Louka sentit un frisson le parcourir lorsqu’il croisa le regard de la capitaine. Il y lisait une intelligence froide et calculatrice. Un instant plus tard, la femme se dirigea vers lui et s’adossa de dos contre le comptoir. Elle aussi étudiait les visages des mineurs, tout en tendant une main ouverte, dans l’attente d’une boisson. Résigné, Louka y plaça un verre de bière généreusement chargé en mousse, sa manière à lui de lui faire comprendre qu’elle n’était pas la bienvenue dans son établissement. Nullement impressionnée, elle but une gorgée avant d’engager la conversation, détendue.


« Vous n’auriez pas vu passer ces derniers jours une grande femme aux cheveux noirs ? » demanda-t-elle, en se retournant tout en se pointant du doigt pour insister sur l’apparence physique de la personne qu’elle recherchait. « Une soldate de l’Union, comme moi, mais un peu plus... discrète. »

Louka réfléchit un instant. Il croisait tant de monde dans ce bar qu'il était difficile de se souvenir de chaque visage. Il secoua la tête.

« Non, madame, je ne crois pas. »

La capitaine haussa des épaules, mais ses yeux ne le quittaient pas. Elle retira son gant droit et découvrit un anneau de métal brillant à son index. D'un geste fluide, elle l'activa d’une pliure du doigt. Un petit hologramme apparut entre elle et Louka. C'était un jeune homme aux cheveux blonds et aux yeux pétillants riant à gorge déployée.

« Le barman ment ! » s’exclama-t-il de sa voix pleine d’enthousiasme. « Je sens sa présence. Elle se cache ici. » dit-il en pointant le mur derrière Louka.

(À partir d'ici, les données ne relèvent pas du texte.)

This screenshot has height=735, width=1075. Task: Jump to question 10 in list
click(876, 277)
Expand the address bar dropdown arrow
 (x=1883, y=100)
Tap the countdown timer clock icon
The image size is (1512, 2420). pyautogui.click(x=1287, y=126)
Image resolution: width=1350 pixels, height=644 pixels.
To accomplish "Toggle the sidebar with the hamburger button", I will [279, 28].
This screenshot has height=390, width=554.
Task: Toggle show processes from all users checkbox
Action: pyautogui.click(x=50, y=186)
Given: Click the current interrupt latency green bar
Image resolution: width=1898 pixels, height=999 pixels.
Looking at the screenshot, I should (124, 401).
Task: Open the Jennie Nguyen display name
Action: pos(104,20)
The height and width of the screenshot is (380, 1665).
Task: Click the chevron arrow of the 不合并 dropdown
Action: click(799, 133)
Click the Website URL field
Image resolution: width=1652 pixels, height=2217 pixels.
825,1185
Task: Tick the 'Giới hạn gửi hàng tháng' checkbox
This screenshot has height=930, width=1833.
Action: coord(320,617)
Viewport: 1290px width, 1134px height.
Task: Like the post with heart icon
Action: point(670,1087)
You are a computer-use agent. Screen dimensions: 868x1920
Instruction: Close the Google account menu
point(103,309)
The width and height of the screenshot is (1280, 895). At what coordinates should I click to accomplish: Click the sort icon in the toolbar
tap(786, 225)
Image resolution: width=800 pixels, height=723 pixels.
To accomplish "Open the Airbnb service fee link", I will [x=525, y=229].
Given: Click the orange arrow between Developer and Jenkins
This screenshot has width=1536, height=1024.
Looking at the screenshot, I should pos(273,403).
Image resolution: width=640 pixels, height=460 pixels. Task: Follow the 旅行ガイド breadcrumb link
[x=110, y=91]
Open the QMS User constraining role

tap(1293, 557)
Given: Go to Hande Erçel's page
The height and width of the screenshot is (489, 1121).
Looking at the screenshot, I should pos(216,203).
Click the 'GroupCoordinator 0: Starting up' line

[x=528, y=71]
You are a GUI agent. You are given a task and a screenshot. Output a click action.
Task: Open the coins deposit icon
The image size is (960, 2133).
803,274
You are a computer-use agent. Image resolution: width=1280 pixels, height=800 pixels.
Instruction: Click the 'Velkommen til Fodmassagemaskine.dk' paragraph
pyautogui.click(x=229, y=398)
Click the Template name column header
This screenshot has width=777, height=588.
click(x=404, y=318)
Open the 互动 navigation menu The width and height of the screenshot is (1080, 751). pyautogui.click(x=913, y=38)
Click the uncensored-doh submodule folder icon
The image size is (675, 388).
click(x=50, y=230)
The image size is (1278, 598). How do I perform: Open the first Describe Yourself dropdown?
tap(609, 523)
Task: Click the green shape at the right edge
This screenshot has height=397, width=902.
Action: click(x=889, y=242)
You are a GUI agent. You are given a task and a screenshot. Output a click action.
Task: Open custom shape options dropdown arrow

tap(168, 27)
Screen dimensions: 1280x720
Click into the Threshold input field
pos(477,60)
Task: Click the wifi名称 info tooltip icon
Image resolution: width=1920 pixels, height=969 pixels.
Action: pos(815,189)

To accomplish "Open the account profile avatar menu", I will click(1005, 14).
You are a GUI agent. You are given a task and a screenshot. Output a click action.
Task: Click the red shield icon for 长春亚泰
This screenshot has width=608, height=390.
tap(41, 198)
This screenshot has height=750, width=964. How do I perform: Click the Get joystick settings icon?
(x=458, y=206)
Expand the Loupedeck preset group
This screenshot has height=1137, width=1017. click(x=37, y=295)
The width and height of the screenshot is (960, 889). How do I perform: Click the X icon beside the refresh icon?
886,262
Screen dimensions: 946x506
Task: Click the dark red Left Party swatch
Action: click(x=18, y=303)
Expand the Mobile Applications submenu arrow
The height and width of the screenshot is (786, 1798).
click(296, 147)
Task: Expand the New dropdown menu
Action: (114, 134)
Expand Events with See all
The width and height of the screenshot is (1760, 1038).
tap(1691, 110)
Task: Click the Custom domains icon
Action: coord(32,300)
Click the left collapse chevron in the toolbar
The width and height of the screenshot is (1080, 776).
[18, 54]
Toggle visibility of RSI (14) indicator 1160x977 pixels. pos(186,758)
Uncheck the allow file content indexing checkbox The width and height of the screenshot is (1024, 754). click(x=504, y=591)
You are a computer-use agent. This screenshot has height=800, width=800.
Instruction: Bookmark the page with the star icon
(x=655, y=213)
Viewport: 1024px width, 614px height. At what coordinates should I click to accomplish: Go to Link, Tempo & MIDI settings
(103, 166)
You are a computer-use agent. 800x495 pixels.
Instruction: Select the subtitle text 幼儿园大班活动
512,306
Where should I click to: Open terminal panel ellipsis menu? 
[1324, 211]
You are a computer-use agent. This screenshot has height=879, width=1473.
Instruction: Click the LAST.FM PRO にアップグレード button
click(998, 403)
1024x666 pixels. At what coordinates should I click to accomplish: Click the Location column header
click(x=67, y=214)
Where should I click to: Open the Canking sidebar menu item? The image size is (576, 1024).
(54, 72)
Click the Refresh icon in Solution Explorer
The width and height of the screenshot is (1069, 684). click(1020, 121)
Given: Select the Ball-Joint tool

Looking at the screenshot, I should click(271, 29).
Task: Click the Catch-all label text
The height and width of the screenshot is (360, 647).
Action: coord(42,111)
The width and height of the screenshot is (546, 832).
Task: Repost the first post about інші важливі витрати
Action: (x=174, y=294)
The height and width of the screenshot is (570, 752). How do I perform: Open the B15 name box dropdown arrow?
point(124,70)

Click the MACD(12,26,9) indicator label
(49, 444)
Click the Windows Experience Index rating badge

La capitaine le remercia, sans cesser de fixer Louka.

« Merci, Hélyos. »

Elle éteignit l’anneau d’un geste rapide. Puis, elle posa son pistolet sur le comptoir, le canon pointé vers le barman suant à grosses gouttes.

« Souhaitez-vous revenir sur votre déclaration ? »

Louka se sentit pris au piège. L'hologramme avait raison. Il s’était trouvé brave à protéger une déserteuse, stupidement fier de son acte de rébellion, mais il ne réalisait que maintenant dans quel désastre il s’était fourré.

Il hésita encore un instant, puis décida de tout avouer d’une voix faible. « Oui, je l’ai trouvé, cachée dans ma dernière livraison en provenance des mondes frontaliers. »

« Et vous avez sciemment décidé de la couvrir, en connaissance des sanctions qui vous seraient infligées par cet acte. » acheva la représentante de l’Union d’une voix sentencieuse.

Elle fit un geste en direction de ses hommes qui se dirigèrent vers la réserve, le fusil à l’épaule. Louka voulut donner l’alerte, mais la soldate le saisit brusquement à la gorge d’une force surhumaine.

Des chaises tombèrent lorsque plusieurs mineurs se levèrent, mais elle les força à l’immobilité en augmentant la pression de ses doigts. Des étoiles noires dansèrent devant les yeux de Louka alors que ses pieds quittaient le sol. Pendant qu’il se débattait, impuissant, un choc sourd le secoua tandis que son bar volait en éclats. La dernière chose qu’il vit fut la déserteuse émergeant de la réserve en feu et le saisissant par le bras sous les cris de colère de la soldate.